Memory leak when using shared library with thread local storage via ctypes in a python program

Question

I am using the ctypes module in python to load a shared c-library , which contains thread local storage. Its a quite large c-library with a long history, that we are trying to make thread safe. The library contains lots of global variables and statics, so our initial strategy towards thread safety has been to use thread local storage. We want our libarary to be platform independent, and have been compiling and testing thread safety on both win32, win64 and 64-bit Ubuntu. From a pure c-process there doesn't seem to be any problems.

However in python (2.6 and 2.7) on win32 and on Ubuntu we are seeing memory leaks. It seems like the thread local storage is not being released properly when a python thread terminates. Or at least that somehow the python process is not "aware" about that the memory is freed. The same problem is also seen in a c#-program on win32 actually, but it is not present on our win64 server test machine (running python 2.7 also).

The problem can be reproduced with a simple toy example like this:

Create a c-file containing (on linux/unix remove __declspec(dllexport)):

#include <stdio.h>
#include <stdlib.h>
void __declspec(dllexport) Leaker(int tid){
    static __thread double leaky[1024];
    static __thread int init=0;
    if (!init){
          printf("Thread %d initializing.", tid);
          int i;
          for (i=0;i<1024;i++) leaky[i]=i;
          init=1;}
    else
        printf("This is thread: %d\n",tid);
    return;}

Compile wit MINGW on windows/gcc on linux like:

gcc -o leaky.dll (or leaky.so) -shared the_file.c

On windows we could have compiled with Visual Studio, replacing __thread with __declspec(thread). However on win32 (up to winXP I believe), this does not work if the library is to be loaded in runtime with LoadLibrary.

Now create a python program like:

import threading, ctypes, sys, time
NRUNS=1000
KEEP_ALIVE=5
REPEAT=2
lib=ctypes.cdll.LoadLibrary("leaky.dll")
lib.Leaker.argtypes=[ctypes.c_int]
lib.Leaker.restype=None
def UseLibrary(tid,repetitions):
    for i in range(repetitions):
        lib.Leaker(tid)
        time.sleep(0.5)
def main():
    finished_threads=0
    while finished_threads<NRUNS:
        if threading.activeCount()<KEEP_ALIVE:
            finished_threads+=1
            thread=threading.Thread(target=UseLibrary,args=(finished_threads,REPEAT))
            thread.start()
    while threading.activeCount()>1:
        print("Active threads: %i" %threading.activeCount())
        time.sleep(2)
    return
if __name__=="__main__":
    sys.exit(main())

That is enough to reproduce the error. Explicitly import the garbage collector, doing a collect gc.collect() when starting each new thread does not help.

For a while I thought that the problem had to do with incompatible runtimes (python compiled with Visual Studio, my library with MINGW). But the problem is also on Ubuntu, but not on a win64 server, even when the library is cross compiled with MINGW.

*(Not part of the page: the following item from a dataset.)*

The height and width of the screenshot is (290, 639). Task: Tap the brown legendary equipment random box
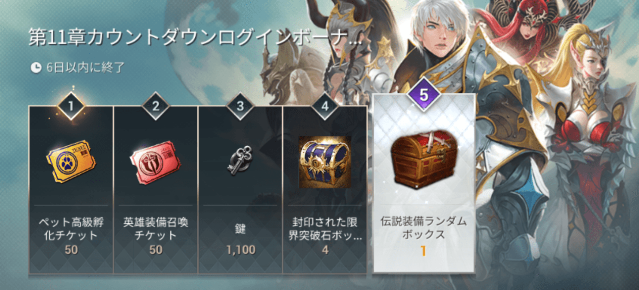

Hope that anyone can help!

Cheers, Simon Kokkendorff, National Survey and Cadastre of Denmark.

Answer 1

This seems not to be ctypes' or Python's fault at all. I can reproduce the same leak, leaking at the same rate, by writing only C code.

Strangely, at least on Ubuntu Linux 64, the leak occurs if the Leaker() function with the __thread variables is compiled as an .so and called from a program with dlopen(). It does not occur when running exactly the same code but with both parts compiled together as a regular C program.

I suspect that the fault is some interaction between dynamically linked libraries and thread-local storage. Still, it looks like a rather bad bug (is it really undocumented?).

Answer 2

My guess is that not joining with the threads is the problem. From the man page for pthread_join:

Failure to join with a thread that is joinable (i.e., one that is not detached), produces a "zombie thread". Avoid doing this, since each zombie thread consumes some system resources, and when enough zombie threads have accumulated, it will no longer be possible to create new threads (or processes).

If you modify your loop to collect the thread objects and use .isAlive() and .join() on them in that last while loop I think it should take care of your memory leak.